Borago
Erect annual or perennial herbs, much-branched, all parts usually hispid; basal rosette present initially, soon obscured. Leaves initally opposite and petiolate, becoming alternate and sessile, margins irregular. Inflorescences terminal, consisting of few–many scorpioid cymes; bracts present. Flowers pedicellate; sepals 5, connate basally, scarcely elongating after flowering; corolla regular, 5-lobed, rotate (in Victoria) or campanulate, with a short tube, blue; scales in throat saccate; stamens exserted or included in throat of corolla-tube, each with an erect exterior appendage, anthers linear, almost sessile, exposed above corolla-tube forming an erect column around the style, appendages small; ovary 4-lobed, 4-celled, with a nectary scale around each cell, style inserted at base, filiform, shorter than anthers at anthesis, stigma minute.

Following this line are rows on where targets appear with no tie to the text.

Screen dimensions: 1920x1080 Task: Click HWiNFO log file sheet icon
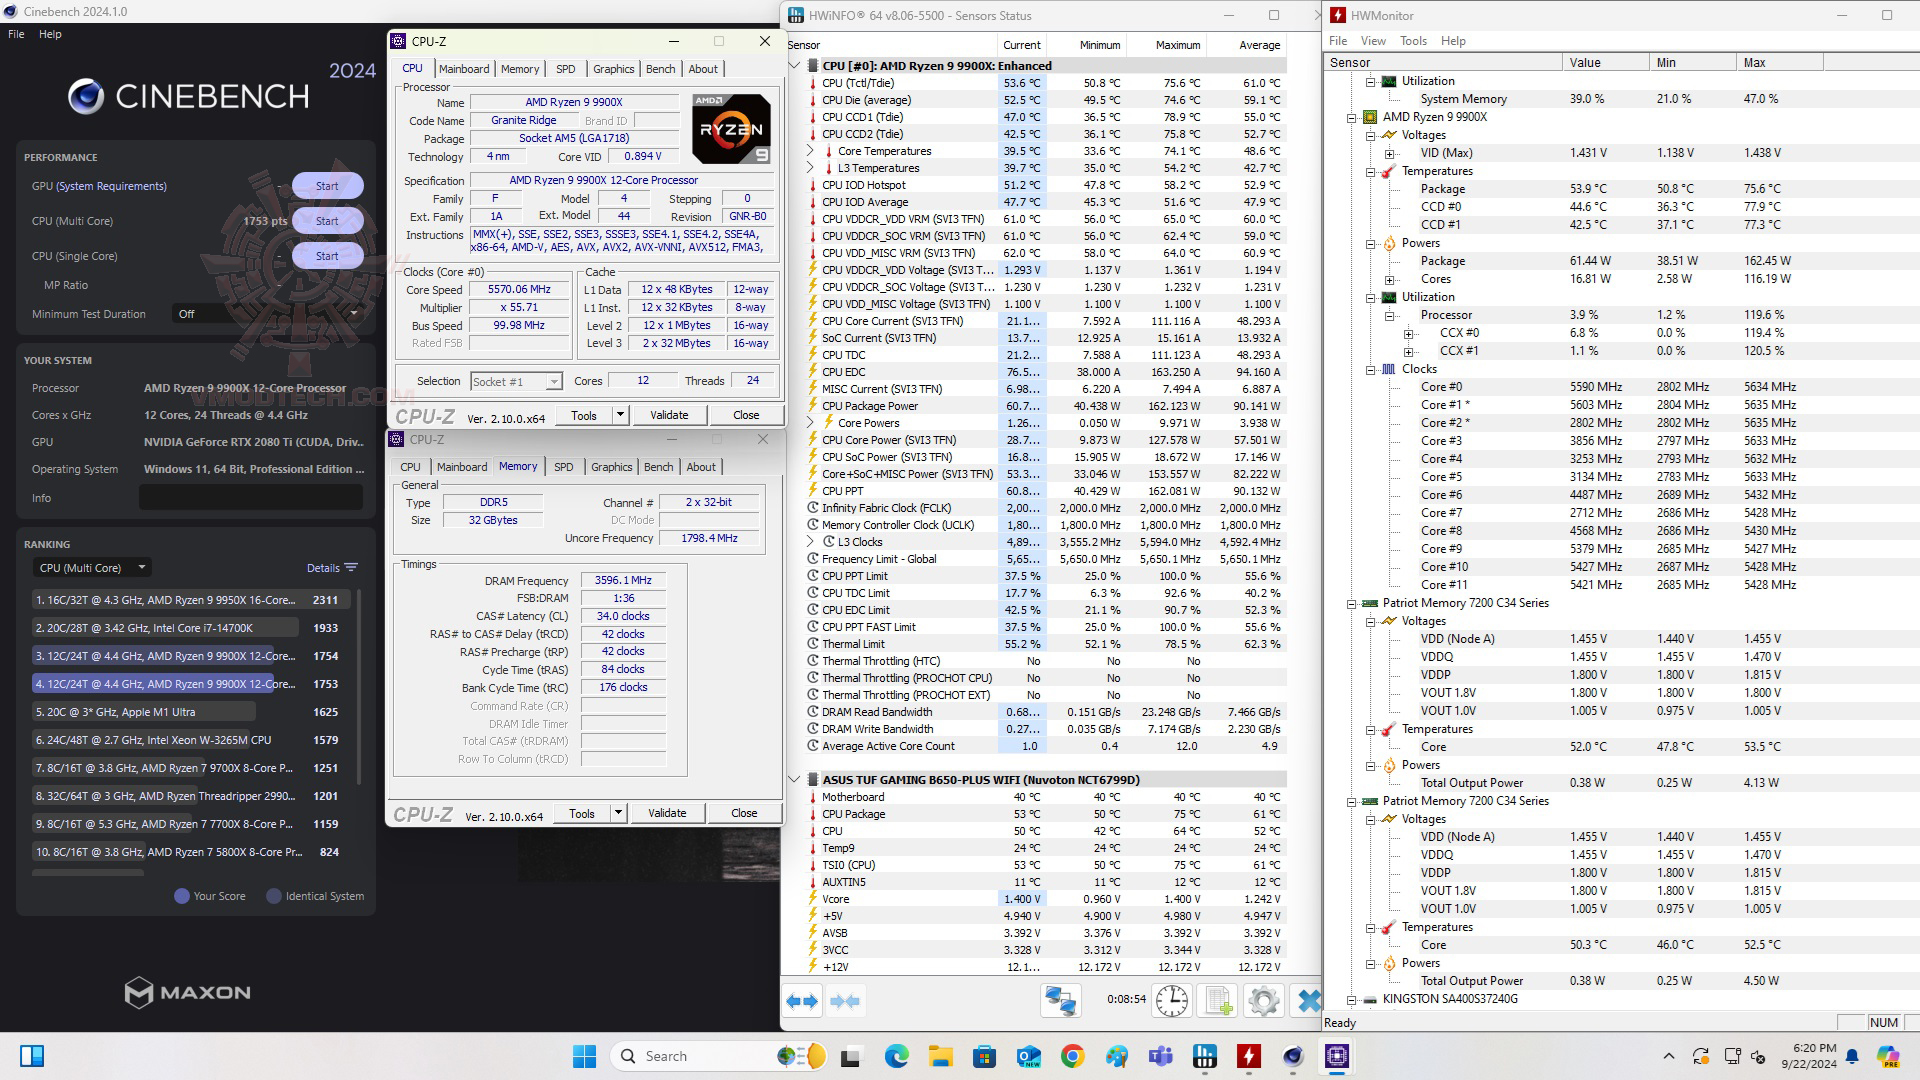1218,1001
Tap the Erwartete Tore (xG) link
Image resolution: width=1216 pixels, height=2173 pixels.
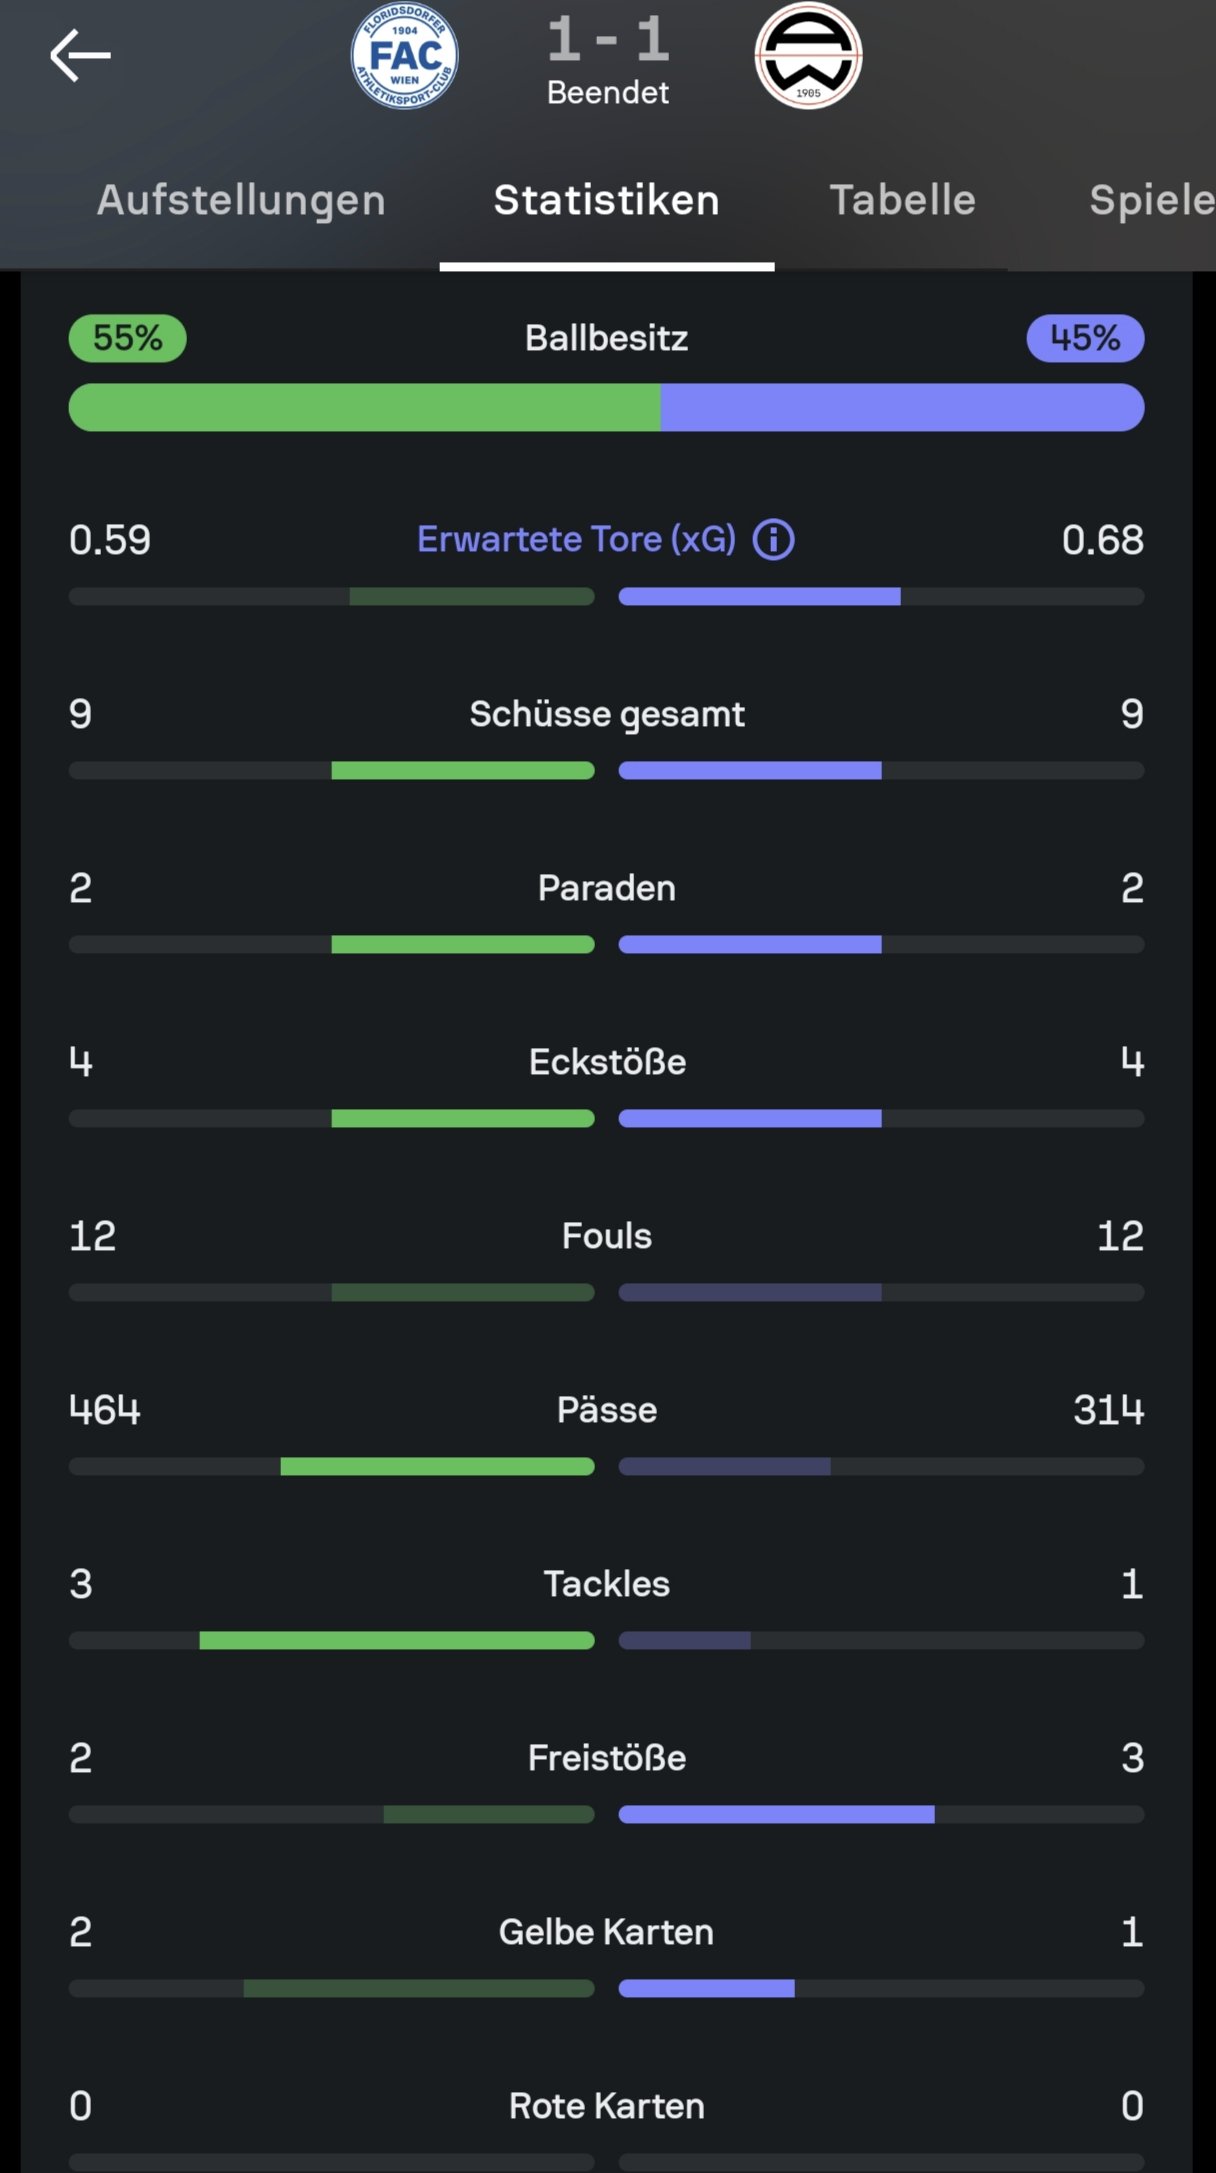click(576, 540)
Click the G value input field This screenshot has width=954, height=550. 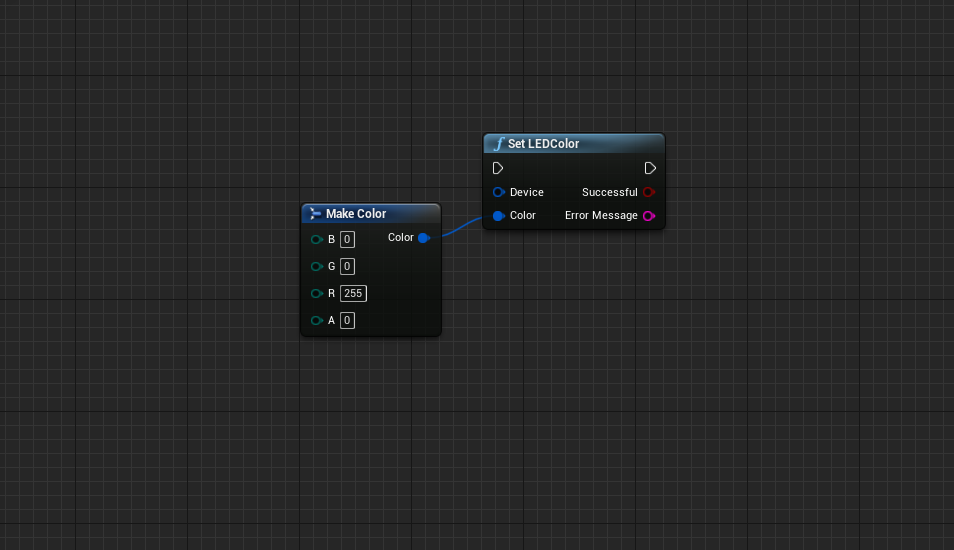click(x=347, y=267)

Fruit breaking into 4 hard mericarps leaving an insignificant central gynobase; mericarps erect, ridged, smooth or muricate, with a longitudinal keel; basal attachment scar with a raised rim.
3 species, mainly from Europe and the Mediterranean region but also extending to Asia; 1 species naturalised in Australia.
Jeanes, J.A. (1999). Boraginaceae. In: Walsh, N.G.; Entwisle, T.J., Flora of Victoria Vol. 4, Cornaceae to Asteraceae, pp. 387–411. Inkata Press, Melbourne.